I can't find it now but I read somewhere on this site that US citizens living abroad, you don't have to submit your return until June 15, however any payment that is due, is still required to be paid by April 15.
This is a direct quote from the IRS website:

"If you are a U.S. citizen or resident alien residing overseas, or are in the military on duty outside the U.S., on the regular due date of your return, you are allowed an automatic 2-month extension to file your return and pay any amount due without requesting an extension. For a calendar year return, the automatic 2-month extension is to June 15.

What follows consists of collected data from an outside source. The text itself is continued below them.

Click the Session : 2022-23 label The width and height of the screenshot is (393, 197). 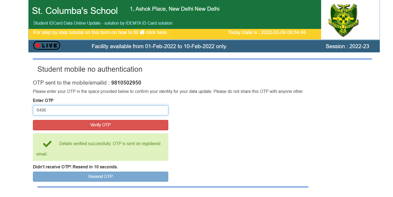347,46
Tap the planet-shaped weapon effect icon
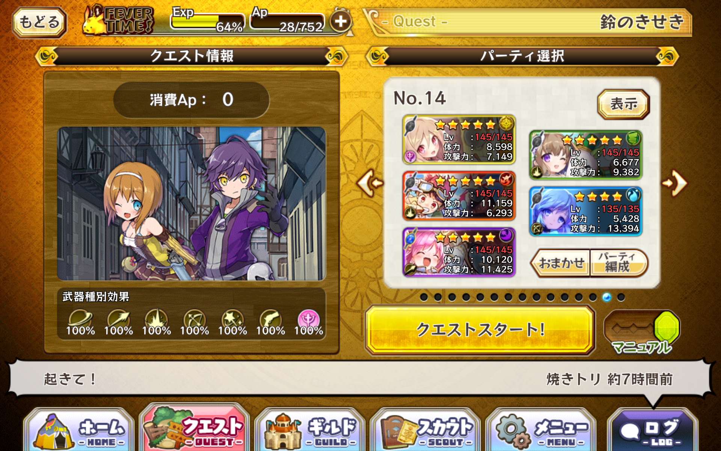Image resolution: width=721 pixels, height=451 pixels. (80, 319)
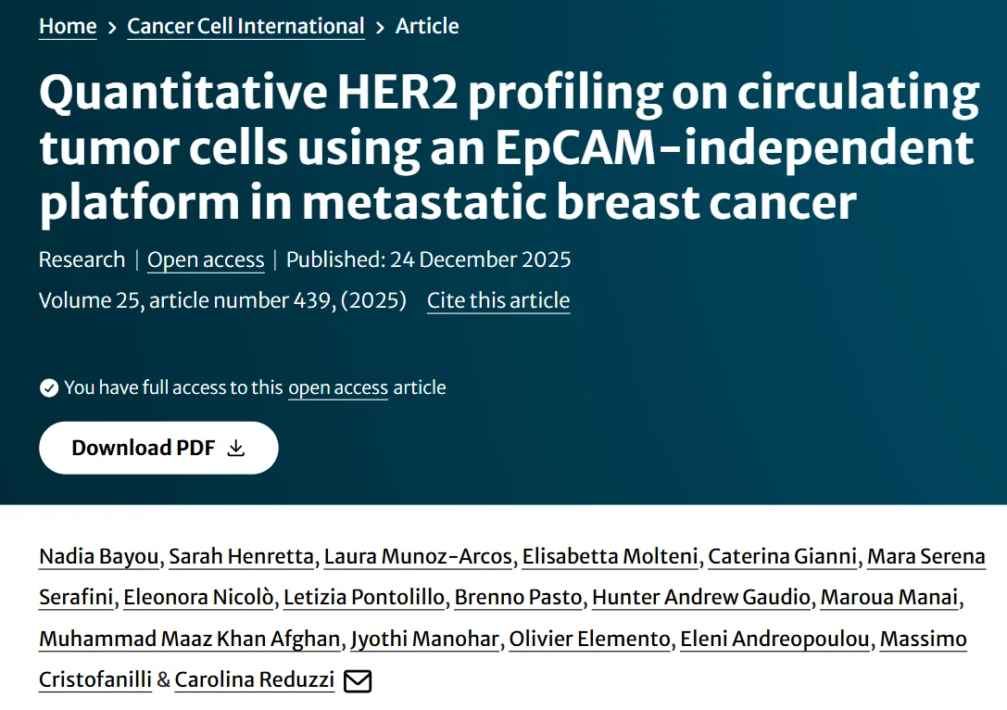Click the checkmark access indicator icon

coord(49,387)
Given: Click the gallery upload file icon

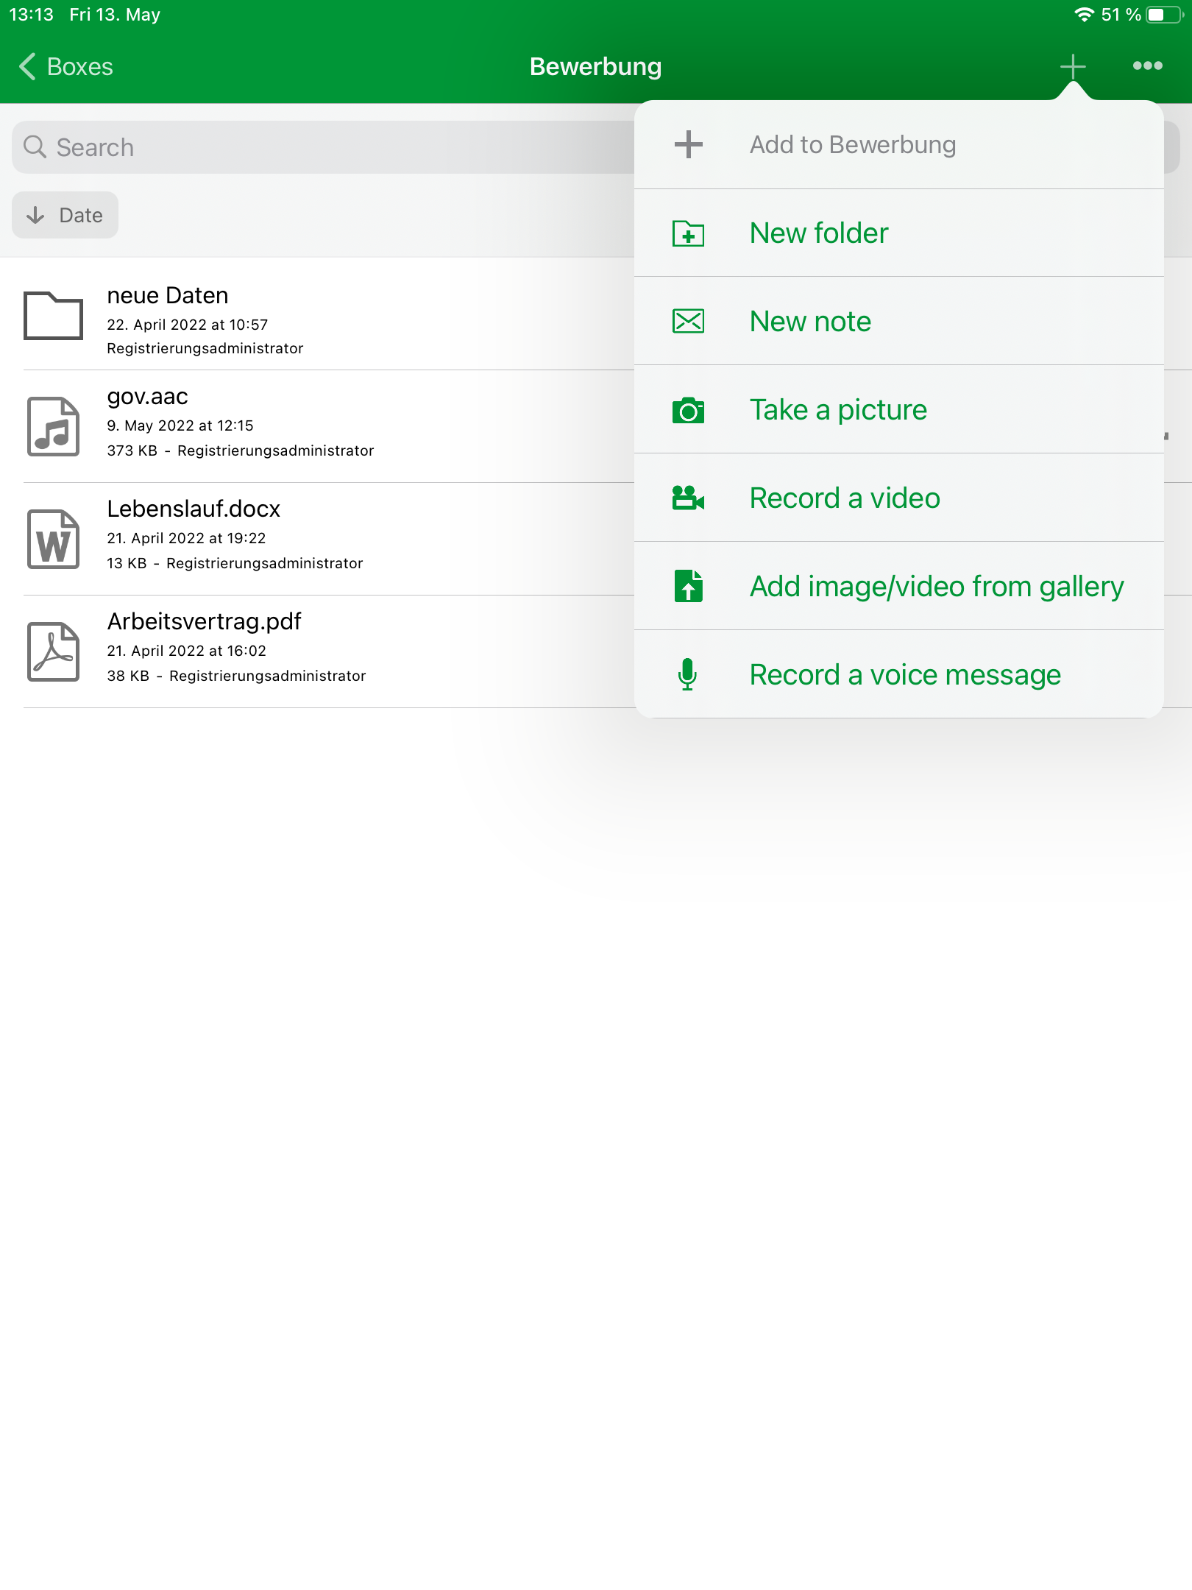Looking at the screenshot, I should tap(688, 586).
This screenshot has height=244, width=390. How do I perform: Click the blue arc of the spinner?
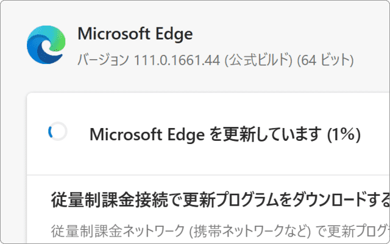[x=50, y=132]
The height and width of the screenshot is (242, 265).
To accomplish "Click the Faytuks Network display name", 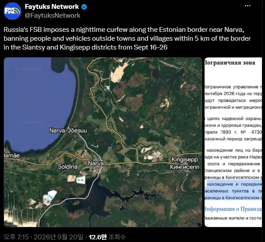I will (52, 7).
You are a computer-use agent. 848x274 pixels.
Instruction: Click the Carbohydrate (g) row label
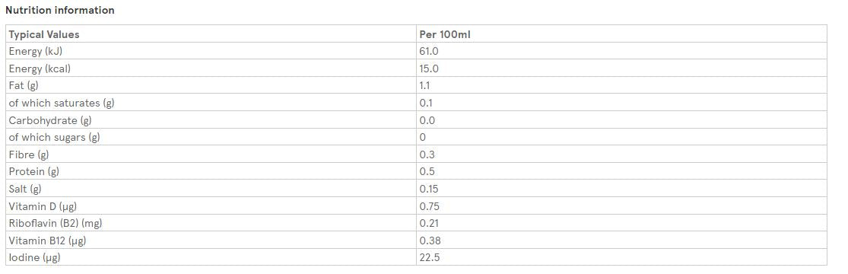click(49, 120)
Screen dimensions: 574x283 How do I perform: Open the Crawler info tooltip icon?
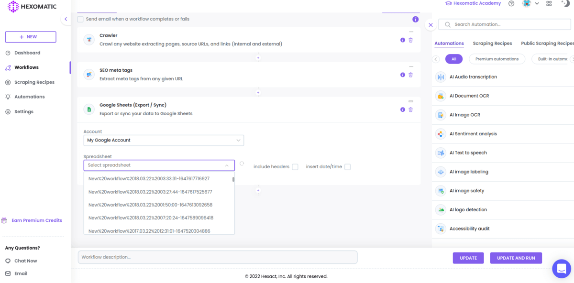pos(402,40)
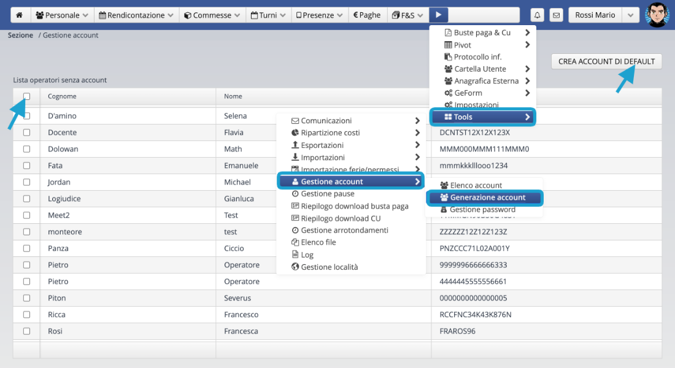
Task: Open the Rendicontazione dropdown
Action: point(136,15)
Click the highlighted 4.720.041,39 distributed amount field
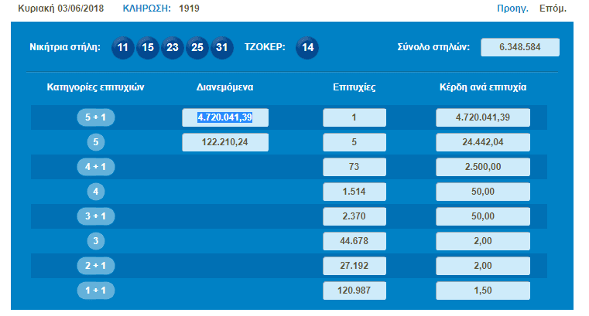This screenshot has height=316, width=589. [225, 117]
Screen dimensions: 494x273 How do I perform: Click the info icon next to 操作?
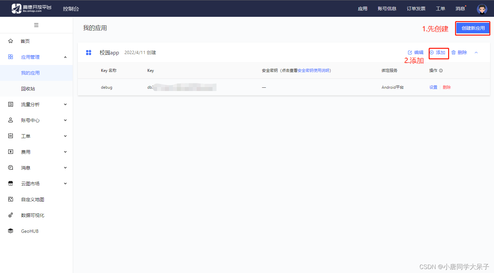441,70
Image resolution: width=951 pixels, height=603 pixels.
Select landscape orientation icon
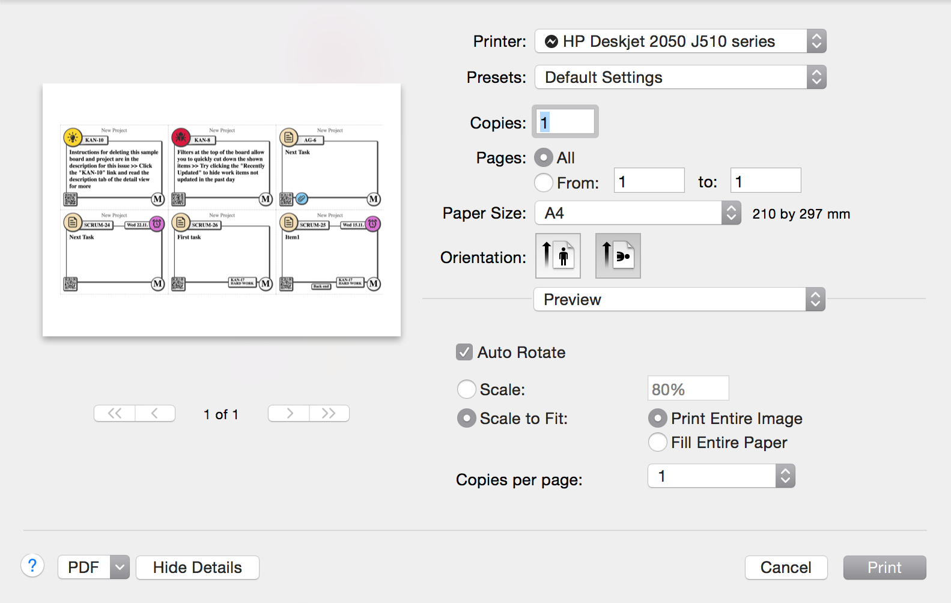click(618, 256)
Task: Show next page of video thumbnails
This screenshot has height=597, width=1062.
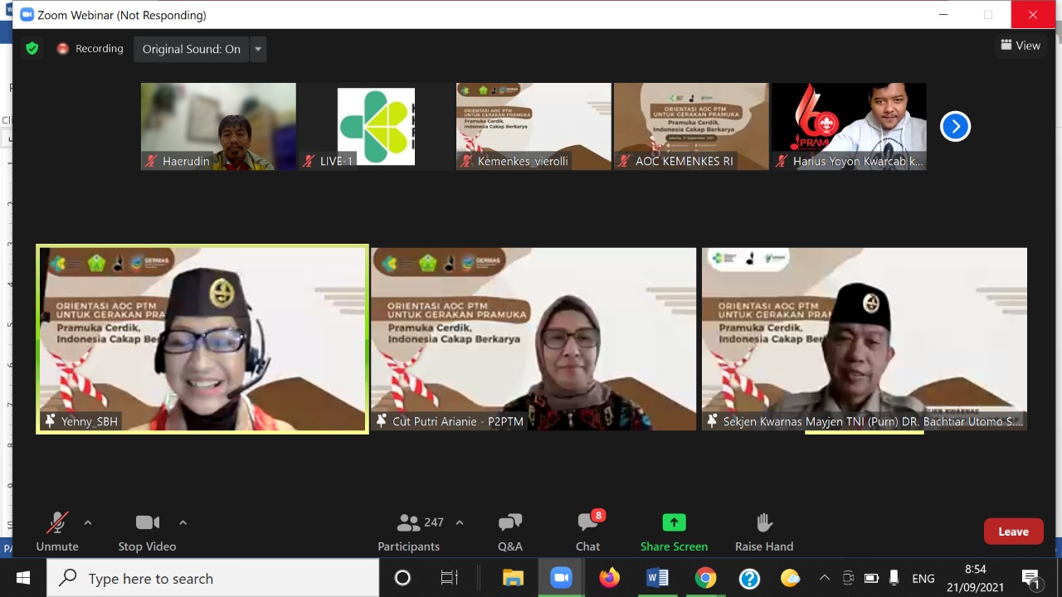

If you are unable to file your return by the automatic 2-month extension date, you can request an additional extension to October 15 by filing Form 4868 before the automatic 2-month extension date. However, any tax due payments made after June 15 will be subject to both interest charges and failure to pay penalties."

U.S. Citizens and Resident Aliens Abroad

Does anybody have any information either confirming or refuting this?


----------



## Bevdeforges (Nov 16, 2007)

The filing date for those resident overseas is June 15th - an automatic extension of two months. This extension is ONLY for the filings themselves. If you owe money to the IRS, interest starts on April 15th (so if you file a return on June 15th on which you owe money, you are expected to add two months' interest to whatever you owe).

The 4th quarter estimated payments for 2011 are still due April 15th.

Oh, and be aware that for those of us filing from overseas, the postmark doesn't determine the date filed. Particularly if you owe money, the payment is considered submitted on the date the payment arrives at the IRS office in the US.

See page 3 of this handy little pamphlet from the IRS office in Paris: http://photos.state.gov/libraries/france/5/irs/2011taxbooklet.pdf
Cheers,
Bev


----------



## Monty Floyd (Aug 31, 2010)

So, I guess even the IRS is not sure.
"If you are a U.S. citizen or resident alien residing overseas, or are in the military on duty outside the U.S., on the regular due date of your return, you are allowed an automatic 2-month extension to file your return and pay any amount due without requesting an extension. For a calendar year return, the automatic 2-month extension is to June 15."
I'll call them tomorrow and see what they say.


----------



## Bevdeforges (Nov 16, 2007)

Monty Floyd said:


> So, I guess even the IRS is not sure.
> "If you are a U.S. citizen or resident alien residing overseas, or are in the military on duty outside the U.S., on the regular due date of your return, you are allowed an automatic 2-month extension to file your return and pay any amount due without requesting an extension. For a calendar year return, the automatic 2-month extension is to June 15."
> I'll call them tomorrow and see what they say.


There actually isn't an inconsistency. They say that you get the extension to "file your return and pay any amount due" - but they don't say that you won't be charged interest from April 15th on the amounts due. (Filing without having to request an extension only means that you won't be hit with a late filing penalty.)

The instructions in Publication 54 explain this in detail I believe.
Cheers,
Bev


----------



## Monty Floyd (Aug 31, 2010)

You are correct and am I glad I found this out now rather than later when I get hit with interest charges.
Pub 17 says the same thing.


----------